The joke “I read Playboy for the articles” takes on a whole new meaning when you learn that Roald Dahl wrote some of them.
Yes, you read that right; beloved children’s author Roald Freaking Dahl published work in Playboy.
Think about it: Charlie and ‘The Chocolate Factory’…? James and the ‘Giant Peach’…?
Ha, not quite.
But the fact that the magazine was just as filled with interviews, articles and fiction pieces by writers like Dahl, as it was with exploring the beauty of the female form, is relevant if you want to debate the value of Playboy founder Hugh Hefner’s contribution to society. Something the interwebs have been doing since his death was announced this week.

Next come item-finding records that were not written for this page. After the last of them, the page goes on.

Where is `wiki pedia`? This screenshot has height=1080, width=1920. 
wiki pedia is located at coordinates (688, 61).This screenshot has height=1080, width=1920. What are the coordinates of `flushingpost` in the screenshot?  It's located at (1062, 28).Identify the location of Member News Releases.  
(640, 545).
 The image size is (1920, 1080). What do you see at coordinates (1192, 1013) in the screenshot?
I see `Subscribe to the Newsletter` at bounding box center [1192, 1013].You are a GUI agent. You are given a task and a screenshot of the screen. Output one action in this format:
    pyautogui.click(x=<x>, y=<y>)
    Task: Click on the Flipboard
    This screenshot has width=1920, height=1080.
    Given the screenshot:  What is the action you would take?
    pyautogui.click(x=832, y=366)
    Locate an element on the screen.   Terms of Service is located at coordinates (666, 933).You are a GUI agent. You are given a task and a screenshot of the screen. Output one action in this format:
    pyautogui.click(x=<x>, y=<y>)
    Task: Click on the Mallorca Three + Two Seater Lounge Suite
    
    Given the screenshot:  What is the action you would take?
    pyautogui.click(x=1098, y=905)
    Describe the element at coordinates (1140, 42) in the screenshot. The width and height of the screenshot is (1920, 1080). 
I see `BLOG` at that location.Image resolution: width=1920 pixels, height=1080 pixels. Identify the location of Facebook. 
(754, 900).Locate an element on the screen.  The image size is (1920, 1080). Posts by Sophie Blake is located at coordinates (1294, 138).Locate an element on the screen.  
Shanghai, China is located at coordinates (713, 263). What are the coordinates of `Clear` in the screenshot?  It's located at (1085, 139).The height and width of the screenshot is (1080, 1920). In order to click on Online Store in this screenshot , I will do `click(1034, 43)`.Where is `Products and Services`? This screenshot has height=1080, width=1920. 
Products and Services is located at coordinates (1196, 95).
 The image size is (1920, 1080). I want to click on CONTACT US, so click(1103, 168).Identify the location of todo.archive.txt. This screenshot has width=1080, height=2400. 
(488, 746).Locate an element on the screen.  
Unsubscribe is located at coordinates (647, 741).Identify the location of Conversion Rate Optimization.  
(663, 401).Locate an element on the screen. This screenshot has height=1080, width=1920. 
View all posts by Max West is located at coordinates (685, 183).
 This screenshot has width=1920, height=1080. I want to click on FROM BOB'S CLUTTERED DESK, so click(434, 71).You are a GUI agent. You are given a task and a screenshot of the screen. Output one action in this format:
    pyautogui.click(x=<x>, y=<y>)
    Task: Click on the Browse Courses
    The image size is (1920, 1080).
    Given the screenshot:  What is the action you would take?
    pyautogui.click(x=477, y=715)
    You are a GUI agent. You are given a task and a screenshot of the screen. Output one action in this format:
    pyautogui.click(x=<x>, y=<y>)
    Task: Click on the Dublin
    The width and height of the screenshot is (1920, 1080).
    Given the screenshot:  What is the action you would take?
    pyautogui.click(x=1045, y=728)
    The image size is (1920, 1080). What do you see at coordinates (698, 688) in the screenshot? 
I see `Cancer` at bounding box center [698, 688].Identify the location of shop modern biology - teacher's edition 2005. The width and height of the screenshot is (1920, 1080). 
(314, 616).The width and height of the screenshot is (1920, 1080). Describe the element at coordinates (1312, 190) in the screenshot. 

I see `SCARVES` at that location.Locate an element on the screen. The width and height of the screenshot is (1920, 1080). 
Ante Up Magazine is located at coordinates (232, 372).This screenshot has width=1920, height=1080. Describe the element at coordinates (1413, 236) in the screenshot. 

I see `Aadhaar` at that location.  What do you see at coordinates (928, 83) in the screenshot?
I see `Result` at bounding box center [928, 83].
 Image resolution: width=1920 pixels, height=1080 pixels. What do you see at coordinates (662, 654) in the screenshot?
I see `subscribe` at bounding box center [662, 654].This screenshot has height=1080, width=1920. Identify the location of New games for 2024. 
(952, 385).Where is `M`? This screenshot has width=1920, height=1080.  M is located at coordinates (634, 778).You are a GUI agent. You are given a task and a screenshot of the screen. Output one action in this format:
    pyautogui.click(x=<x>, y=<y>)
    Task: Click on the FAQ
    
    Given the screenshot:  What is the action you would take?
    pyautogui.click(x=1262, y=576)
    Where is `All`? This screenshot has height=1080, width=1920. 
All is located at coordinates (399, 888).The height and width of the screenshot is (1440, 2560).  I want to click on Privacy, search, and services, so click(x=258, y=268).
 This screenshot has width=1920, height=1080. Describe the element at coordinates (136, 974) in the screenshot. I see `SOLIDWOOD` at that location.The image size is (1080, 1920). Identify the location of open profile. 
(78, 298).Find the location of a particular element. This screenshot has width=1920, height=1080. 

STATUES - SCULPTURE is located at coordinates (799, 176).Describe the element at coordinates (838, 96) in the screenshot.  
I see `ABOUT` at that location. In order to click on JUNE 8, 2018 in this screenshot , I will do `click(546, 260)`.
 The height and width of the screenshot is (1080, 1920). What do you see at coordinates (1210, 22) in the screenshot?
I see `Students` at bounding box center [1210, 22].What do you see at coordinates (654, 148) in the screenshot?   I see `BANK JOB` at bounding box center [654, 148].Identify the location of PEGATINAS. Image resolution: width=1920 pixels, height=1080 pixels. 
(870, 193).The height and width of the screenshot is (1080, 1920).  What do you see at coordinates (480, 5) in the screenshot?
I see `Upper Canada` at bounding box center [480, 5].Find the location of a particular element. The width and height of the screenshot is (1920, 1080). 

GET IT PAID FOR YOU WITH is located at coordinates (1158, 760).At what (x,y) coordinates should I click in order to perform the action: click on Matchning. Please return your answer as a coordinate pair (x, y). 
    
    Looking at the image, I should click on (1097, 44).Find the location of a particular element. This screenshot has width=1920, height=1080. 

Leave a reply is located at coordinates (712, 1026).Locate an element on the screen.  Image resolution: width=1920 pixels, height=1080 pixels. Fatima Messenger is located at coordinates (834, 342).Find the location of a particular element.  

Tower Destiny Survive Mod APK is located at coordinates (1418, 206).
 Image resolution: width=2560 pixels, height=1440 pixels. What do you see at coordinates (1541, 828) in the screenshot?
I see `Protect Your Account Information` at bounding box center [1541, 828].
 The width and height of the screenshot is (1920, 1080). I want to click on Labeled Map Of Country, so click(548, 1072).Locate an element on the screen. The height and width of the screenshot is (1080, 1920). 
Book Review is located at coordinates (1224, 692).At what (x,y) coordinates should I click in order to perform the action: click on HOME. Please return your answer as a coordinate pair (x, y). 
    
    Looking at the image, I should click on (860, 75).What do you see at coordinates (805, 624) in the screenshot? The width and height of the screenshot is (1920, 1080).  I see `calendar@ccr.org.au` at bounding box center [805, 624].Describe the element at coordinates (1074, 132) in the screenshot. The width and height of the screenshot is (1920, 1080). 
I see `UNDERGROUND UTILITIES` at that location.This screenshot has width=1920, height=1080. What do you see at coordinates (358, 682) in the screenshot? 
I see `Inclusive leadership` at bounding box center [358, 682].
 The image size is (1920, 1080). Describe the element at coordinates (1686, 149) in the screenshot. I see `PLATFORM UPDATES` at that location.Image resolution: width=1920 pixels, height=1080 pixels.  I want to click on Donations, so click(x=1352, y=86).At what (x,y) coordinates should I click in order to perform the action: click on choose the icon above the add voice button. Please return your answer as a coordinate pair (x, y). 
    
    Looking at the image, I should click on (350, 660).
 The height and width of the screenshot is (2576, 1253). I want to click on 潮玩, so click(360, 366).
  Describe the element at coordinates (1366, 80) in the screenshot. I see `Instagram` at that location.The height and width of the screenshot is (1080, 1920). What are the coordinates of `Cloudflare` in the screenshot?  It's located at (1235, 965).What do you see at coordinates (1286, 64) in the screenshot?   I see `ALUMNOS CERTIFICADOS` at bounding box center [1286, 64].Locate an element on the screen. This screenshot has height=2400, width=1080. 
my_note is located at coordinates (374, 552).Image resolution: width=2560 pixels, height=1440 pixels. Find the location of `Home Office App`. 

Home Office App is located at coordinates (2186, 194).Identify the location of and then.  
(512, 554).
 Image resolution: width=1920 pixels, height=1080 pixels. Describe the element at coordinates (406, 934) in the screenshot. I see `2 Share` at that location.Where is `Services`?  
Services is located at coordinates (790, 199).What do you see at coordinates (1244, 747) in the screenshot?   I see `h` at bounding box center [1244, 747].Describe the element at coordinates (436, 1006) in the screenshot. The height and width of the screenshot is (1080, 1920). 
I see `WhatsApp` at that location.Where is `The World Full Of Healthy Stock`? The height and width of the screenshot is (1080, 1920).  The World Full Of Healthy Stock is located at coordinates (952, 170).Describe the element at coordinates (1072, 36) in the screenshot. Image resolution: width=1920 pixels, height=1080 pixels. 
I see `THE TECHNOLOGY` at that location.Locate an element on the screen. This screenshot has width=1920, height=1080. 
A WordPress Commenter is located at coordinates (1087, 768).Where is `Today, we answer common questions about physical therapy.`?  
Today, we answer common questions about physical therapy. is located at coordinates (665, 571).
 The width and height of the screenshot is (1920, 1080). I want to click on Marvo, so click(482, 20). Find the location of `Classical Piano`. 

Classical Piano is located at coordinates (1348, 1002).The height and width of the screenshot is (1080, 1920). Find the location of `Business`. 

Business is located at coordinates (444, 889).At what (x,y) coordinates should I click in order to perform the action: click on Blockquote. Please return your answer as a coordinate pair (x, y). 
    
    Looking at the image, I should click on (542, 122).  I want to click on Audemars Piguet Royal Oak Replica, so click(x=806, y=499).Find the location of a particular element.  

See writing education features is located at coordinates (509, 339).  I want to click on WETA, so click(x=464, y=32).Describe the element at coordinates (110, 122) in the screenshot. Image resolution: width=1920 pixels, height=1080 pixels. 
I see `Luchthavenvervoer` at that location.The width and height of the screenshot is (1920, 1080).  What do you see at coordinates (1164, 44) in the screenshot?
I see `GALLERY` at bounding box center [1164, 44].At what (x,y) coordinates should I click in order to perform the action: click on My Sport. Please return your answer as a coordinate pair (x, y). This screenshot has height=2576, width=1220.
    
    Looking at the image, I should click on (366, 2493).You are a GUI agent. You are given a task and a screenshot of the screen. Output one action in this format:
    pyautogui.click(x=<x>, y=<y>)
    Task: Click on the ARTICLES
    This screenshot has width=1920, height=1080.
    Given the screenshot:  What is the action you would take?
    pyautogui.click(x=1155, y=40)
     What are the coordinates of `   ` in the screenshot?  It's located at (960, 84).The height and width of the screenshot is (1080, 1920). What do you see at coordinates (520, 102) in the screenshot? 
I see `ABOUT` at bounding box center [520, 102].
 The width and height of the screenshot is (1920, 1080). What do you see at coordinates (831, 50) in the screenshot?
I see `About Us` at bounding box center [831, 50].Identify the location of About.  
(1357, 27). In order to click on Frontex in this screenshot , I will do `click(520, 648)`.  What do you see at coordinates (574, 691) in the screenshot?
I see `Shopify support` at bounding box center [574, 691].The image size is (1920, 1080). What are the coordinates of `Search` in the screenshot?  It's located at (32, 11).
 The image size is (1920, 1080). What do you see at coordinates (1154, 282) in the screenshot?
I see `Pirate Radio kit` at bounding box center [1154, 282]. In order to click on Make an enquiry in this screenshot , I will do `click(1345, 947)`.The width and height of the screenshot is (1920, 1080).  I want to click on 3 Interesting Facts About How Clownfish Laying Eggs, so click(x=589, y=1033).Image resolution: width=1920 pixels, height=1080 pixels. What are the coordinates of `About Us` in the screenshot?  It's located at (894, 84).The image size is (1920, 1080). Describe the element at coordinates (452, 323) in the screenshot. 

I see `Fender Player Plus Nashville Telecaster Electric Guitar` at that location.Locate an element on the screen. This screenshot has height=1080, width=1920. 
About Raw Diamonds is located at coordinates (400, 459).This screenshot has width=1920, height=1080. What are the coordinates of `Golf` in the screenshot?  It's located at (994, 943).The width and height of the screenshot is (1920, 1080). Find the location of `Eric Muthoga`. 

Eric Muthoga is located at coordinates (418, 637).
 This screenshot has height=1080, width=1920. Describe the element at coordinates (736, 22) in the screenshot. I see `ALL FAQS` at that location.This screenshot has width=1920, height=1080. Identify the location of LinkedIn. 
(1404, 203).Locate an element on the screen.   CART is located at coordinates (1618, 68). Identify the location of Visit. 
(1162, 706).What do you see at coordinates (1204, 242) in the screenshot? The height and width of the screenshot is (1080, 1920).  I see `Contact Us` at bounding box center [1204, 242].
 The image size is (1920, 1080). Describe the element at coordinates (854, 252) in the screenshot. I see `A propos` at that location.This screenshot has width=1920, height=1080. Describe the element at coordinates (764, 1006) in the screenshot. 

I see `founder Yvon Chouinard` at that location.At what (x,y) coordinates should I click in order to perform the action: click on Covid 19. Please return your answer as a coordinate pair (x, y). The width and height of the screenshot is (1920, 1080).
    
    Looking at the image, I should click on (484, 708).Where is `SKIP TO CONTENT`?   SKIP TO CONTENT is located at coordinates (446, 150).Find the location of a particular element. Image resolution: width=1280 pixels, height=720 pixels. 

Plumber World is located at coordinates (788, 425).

I’m not saying you should consider Playboy for your Feminist Bitchez Book Club (although the discussion would teach you a lot about your friends). But you can’t look at Hugh Hefner’s life’s work and ignore his magazine’s literary legacy.
Sixty years ago, Hefner hired Playboy‘s first literary editor, Auguste Comte Spectorsky, hoping to source writing of substance to publish alongside of nudie spreads each month. That was his vision of the kind of reader that he wanted to attract; a man interested in prose and pussy.
And he made that happen. Hefner once said to a group of former Playmates at a Playboy reunion, “Without you, I’d [just] be the publisher of a literary magazine.”